Candice Breitz is fascinated by identity, popular culture, television, consumerism, the entertainment industry, and identical twins.

The Power Plant is currently host to Candice Breitz: Same Same, the first major North American installation of Breitz’s critical investigation into the world of outward impressions and self-made identity, and the shambolic union of all things contemporary culture. Breitz does this through four visual installations.

One part of the gallery space is dedicated to “Him and Her” (2008), a brilliant depiction of the male-female dichotomy seen through Hollywood’s hyper-critical eyes. The installation is in two parts: one room dedicated to Jack Nicholson, the other to Meryl Streep. The budding actor and actress lead in their respective gender categories as having the most Oscar nominations (Nicholson with 12 nominations and three wins, Streep with 15 nominations and two wins). Nicholson and Streep, perhaps for this reason, have come to represent the archetypes of the male and female form.

The screening room shows numerous Meryl Streeps engaged in a conversation, at times by herself, and at other times, with herself. This is a deliciously confusing, thought-provoking image, constructing and deconstructing the notion of “self” in a world of ever-globalizing media culture.

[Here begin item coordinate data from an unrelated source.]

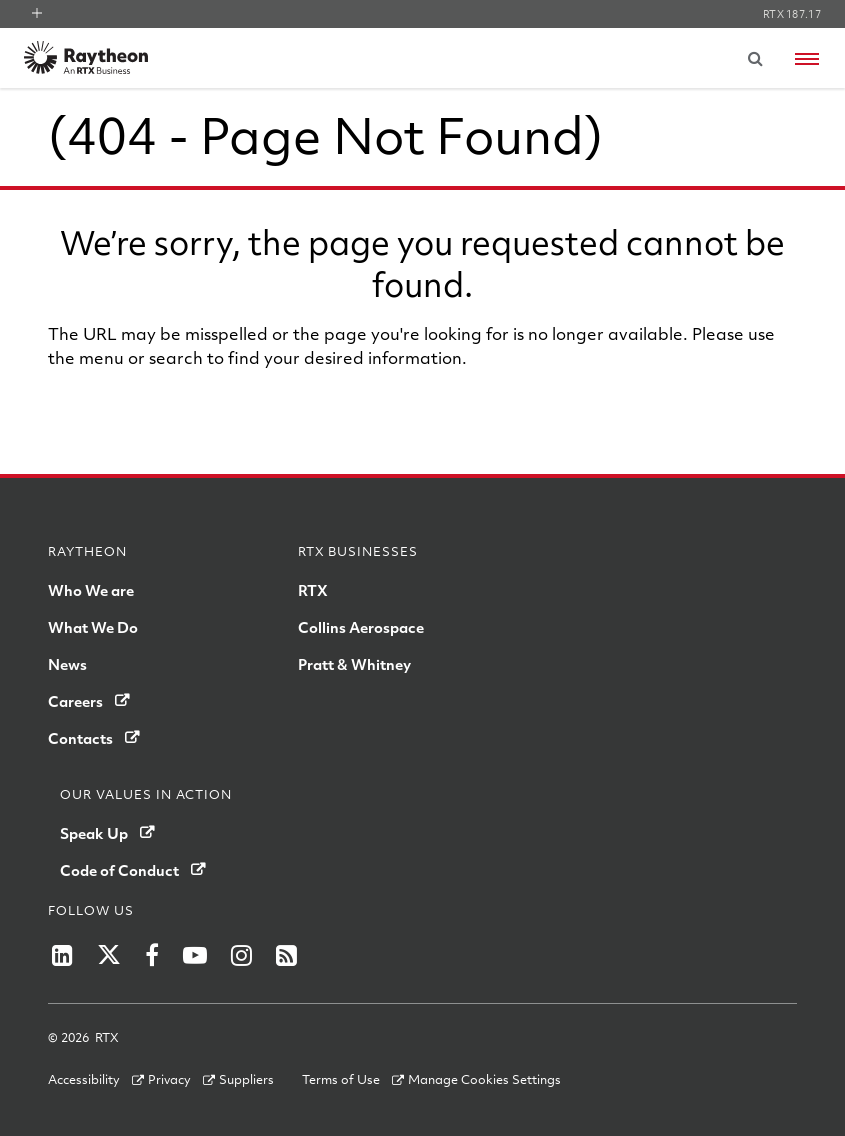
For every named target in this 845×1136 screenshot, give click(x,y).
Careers (75, 701)
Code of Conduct (119, 870)
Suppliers (246, 1079)
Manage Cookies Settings (484, 1079)
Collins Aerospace (361, 627)
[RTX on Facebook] (152, 955)
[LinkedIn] (62, 955)
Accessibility (84, 1079)
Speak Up (94, 833)
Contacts (80, 738)
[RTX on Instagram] (241, 955)
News (67, 664)
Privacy (169, 1079)
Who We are (91, 590)
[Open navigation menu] (807, 59)
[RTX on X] (109, 955)
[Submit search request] (755, 58)
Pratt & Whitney (354, 664)
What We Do (93, 627)
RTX (313, 590)
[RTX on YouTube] (195, 955)
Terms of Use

“Becoming” (2003) is another installation that tugs at the question of self and identity. Clips from various romantic comedies from teenage years past—images of Drew Barrymore and Julia Roberts—play looped with microphones attached to the screen. The dialogues (or monologues) are trite and easy. On another screen, Breitz herself mimics the Hollywood actresses in what she affectionately calls, “body karaoke.” Breitz mimes and mimics the Barrymores and the Robertses. Their dialogues, divorced from the familiar faces and props, are rendered comical.

Walk back into the main gallery space and four rooms to the left showcase “Four Duets” (2000). These mini-studios house two television sets facing each other, playing a tersely edited video of Whitney Houston performing the famous score of “I Will Always Love You,” and Olivia Newton-John in select scenes from Grease. These looped images of Houston and Newton-John are played against the backdrop of painfully bright neon-coloured walls. What was intended as a musical declaration on everlasting love, is reduced to monosyllabic reruns of sappy love songs.

But what has to be the highlight of this refreshing study of culture and identity is “Factum” (2009), three pairs of two-part video portraits of monozygotic twins discussing their autonomous (and shared) struggle of defining themselves in a society that places insurmountable value on the individual. The title, “Factum,” is an homage to Robert Rauschenberg’s infamous near-identical paintings. The work lives up to the allusion: as the studies of these three sets of twins reveal, no matter the twins’ apparent sameness, they will never be exactly alike.

It is an interesting exercise sitting in front of the two screens showing seemingly the same image (the twins are dressed the same and interviewed in the same location, often their home) and to watch as the identity of each twin betrays the camouflage. Whether it is the tone in their voice, the subtle mannerism, or the diverging character traits, something will inevitably give away the individual’s true colour.

Posed the same set of questions, the answers the twins give often overlap, and sometimes collide. The exercise of recollecting the past reveals that the presence of this other half-self seems to both threaten and affirm how each interviewee thinks of him or herself. They show genuine curiosity towards the non-twin life (or “singletons” as the twins would call it). “It would be so liberating, but I would also be completely lost,” says Hanna Kang, one of the twins interviewed. Duality is what seems to fascinate Breitz, and this curiosity is manifest as a recurring theme in her works.

Through her liberal use of pop music, television, and Hollywood, Breitz playfully explores heavier discussions of self. By capturing candid moments in which identity, in its various forms, engages in dialogue with popular culture, Breitz urges us to be critical of the all-too familiar terrains of mass culture and consumerism. Breitz is critical of what it means to nurture the notion of the self in this all-too-invasive world. She achieves this by dissecting the interplay between art and popular culture, and the ambiguous line that runs through them.

Same, Same runs at The Power Plant (231 Queens Quay W.) through November 15.